▸ Exercise passage:
=== Begin Enclosure ===
Clear away! There was nothing they wouldn't have cleared away/ or couldn't have cleared away/ with old Fezziwig looking on. It was done in a minute. Every movable was packed off/ as if it were dismissed from public life for evermore; the floor was swept and watered/ the lamps were trimmed/ fuel was heaped upon the fire; and the warehouse was as snug/ and warm/ and dry/ and bright a ball-room/ as you would desire to see upon a winter's night.

In came a fiddler with a music-book/ and went up to the lofty desk/ and made an orchestra of it/ and tuned like fifty stomachaches. In came Mrs. Fezziwig/ one vast substantial smile. In came the three Miss Fezziwigs/ beaming and lovable. In came the six young followers whose hearts they broke. In came all the young men and women employed in the business. In came the housemaid/ with her cousin the baker. In came the cook/ with her brother's particular friend/ the milkman. In came the boy from over the way/ who was suspected of not having board enough from his master; trying to hide himself behind the girl from next door but one who was proved to have had her ears pulled by her mistress. In they

all came one after another; some shyly/ some boldly/ some gracefully/ some awkwardly/ some pushing/ some pulling; in they all came/ anyhow and everyhow. Away they all went/ twenty couple at once; hands half round and back again the other way; down the middle and up again; round and round in various stages of affectionate grouping; old top couple always turning up in the wrong place; new top couple starting off again/ as soon as they got there; all top couples at last/ and not a bottom one to help them! When this result was brought about/ old Fezziwig/ clapping his hands to stop the dance/ cried out/ "Well done!" and the fiddler plunged his hot face into a pot of porter/ especially provided for that purpose. But scorning rest upon his reappearance/ he instantly began again/ though/ as if the other fiddler had been carried home/ exhausted/ on a shutter/ and he were a bran-new man resolved to beat him out of sight/ or perish.-Dickens.
=== End Enclosure ===
▸ Given data:
=== Begin Enclosure ===
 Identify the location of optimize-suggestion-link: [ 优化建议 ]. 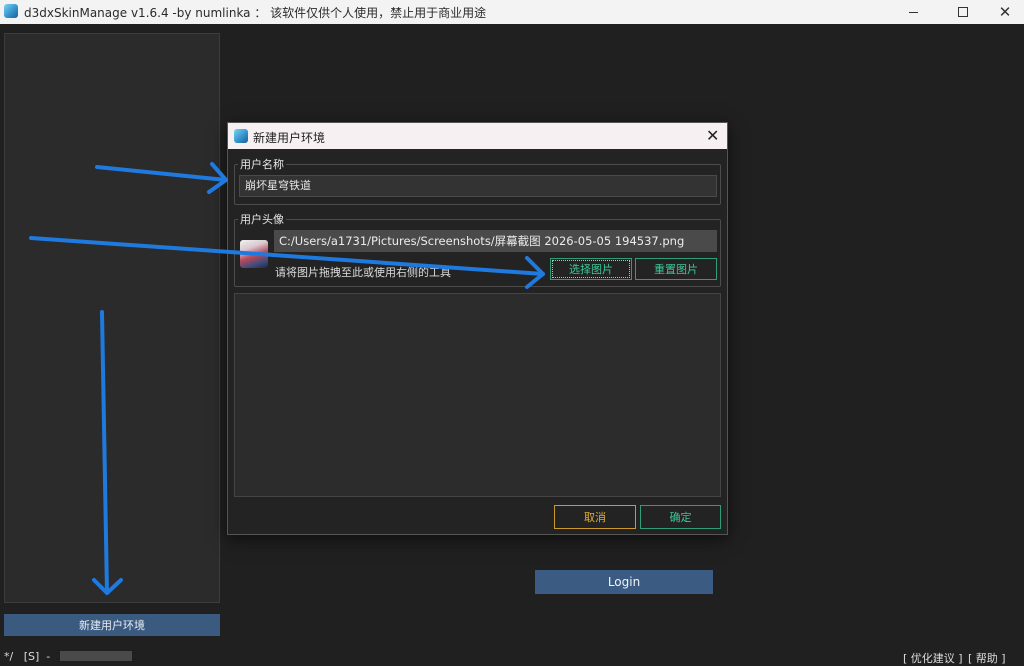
=== End Enclosure ===
▸ Work order 1: Write out the part of the Fezziwig ball passage that begins at the words "Clear away! There" and stops after "a winter's night.".
▸ Work order 2: In the Fezziwig ball passage, list each word that follows "some" in the description of how the guests all came in.
▸ Work order 3: According to the Fezziwig ball passage, what did the fiddler plunge his hot face into?

▸ Response 1:
Clear away! There was nothing they wouldn't have cleared away/ or couldn't have cleared away/ with old Fezziwig looking on. It was done in a minute. Every movable was packed off/ as if it were dismissed from public life for evermore; the floor was swept and watered/ the lamps were trimmed/ fuel was heaped upon the fire; and the warehouse was as snug/ and warm/ and dry/ and bright a ball-room/ as you would desire to see upon a winter's night.

▸ Response 2: shyly, boldly, gracefully, awkwardly, pushing, pulling

▸ Response 3: A pot of porter.